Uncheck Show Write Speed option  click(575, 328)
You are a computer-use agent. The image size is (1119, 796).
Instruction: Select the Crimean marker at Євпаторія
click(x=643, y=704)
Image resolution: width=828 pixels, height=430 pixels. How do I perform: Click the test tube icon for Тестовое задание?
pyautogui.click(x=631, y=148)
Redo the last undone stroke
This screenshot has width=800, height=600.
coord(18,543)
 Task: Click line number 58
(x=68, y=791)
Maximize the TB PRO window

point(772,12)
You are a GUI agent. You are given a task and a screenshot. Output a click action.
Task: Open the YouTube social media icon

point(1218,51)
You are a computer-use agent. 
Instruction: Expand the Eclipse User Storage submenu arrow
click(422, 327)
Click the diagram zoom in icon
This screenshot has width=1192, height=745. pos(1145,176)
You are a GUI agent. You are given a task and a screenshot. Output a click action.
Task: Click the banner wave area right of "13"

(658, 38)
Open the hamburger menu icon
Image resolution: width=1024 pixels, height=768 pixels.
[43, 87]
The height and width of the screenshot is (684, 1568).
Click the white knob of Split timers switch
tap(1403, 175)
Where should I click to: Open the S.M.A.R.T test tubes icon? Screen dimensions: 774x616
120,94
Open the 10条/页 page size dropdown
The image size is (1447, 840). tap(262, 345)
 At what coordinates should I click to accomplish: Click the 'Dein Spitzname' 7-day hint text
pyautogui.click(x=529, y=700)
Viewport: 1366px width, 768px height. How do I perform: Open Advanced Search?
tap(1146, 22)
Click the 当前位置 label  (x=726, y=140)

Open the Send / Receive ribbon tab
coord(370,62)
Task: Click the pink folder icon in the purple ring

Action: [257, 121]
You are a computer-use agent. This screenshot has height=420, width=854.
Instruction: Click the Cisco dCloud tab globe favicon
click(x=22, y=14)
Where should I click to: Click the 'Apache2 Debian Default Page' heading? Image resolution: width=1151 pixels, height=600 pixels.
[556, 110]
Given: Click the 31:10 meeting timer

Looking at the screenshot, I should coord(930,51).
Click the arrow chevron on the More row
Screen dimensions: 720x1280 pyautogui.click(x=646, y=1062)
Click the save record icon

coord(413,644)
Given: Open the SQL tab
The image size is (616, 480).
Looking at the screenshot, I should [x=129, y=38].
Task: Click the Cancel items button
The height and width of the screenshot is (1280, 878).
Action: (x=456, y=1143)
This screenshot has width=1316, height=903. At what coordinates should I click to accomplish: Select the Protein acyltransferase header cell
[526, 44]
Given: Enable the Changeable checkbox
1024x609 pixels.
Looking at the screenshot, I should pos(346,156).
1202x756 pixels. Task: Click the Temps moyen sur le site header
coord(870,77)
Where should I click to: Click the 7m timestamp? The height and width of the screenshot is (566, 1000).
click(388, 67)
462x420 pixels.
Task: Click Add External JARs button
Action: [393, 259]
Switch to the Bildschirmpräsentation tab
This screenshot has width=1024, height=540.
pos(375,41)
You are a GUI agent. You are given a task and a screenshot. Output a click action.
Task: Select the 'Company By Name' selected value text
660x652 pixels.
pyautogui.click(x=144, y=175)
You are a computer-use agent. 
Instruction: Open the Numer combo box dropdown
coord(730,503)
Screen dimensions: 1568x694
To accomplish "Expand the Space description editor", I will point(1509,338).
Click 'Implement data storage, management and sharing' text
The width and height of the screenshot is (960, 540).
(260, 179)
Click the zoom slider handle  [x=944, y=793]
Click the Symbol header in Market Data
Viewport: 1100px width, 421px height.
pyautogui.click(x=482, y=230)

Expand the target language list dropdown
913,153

- **What the exercise asks**:
Return, word for word, every line from the line with "Where should I click to: Click the 7m" to the final line of the data.

- **Response box**:
Where should I click to: Click the 7m timestamp? The height and width of the screenshot is (566, 1000).
click(388, 67)
462x420 pixels.
Task: Click Add External JARs button
Action: [393, 259]
Switch to the Bildschirmpräsentation tab
This screenshot has width=1024, height=540.
pos(375,41)
You are a GUI agent. You are given a task and a screenshot. Output a click action.
Task: Select the 'Company By Name' selected value text
660x652 pixels.
pyautogui.click(x=144, y=175)
You are a computer-use agent. 
Instruction: Open the Numer combo box dropdown
coord(730,503)
Screen dimensions: 1568x694
To accomplish "Expand the Space description editor", I will point(1509,338).
Click 'Implement data storage, management and sharing' text
The width and height of the screenshot is (960, 540).
(260, 179)
Click the zoom slider handle  [x=944, y=793]
Click the Symbol header in Market Data
Viewport: 1100px width, 421px height.
pyautogui.click(x=482, y=230)

Expand the target language list dropdown
913,153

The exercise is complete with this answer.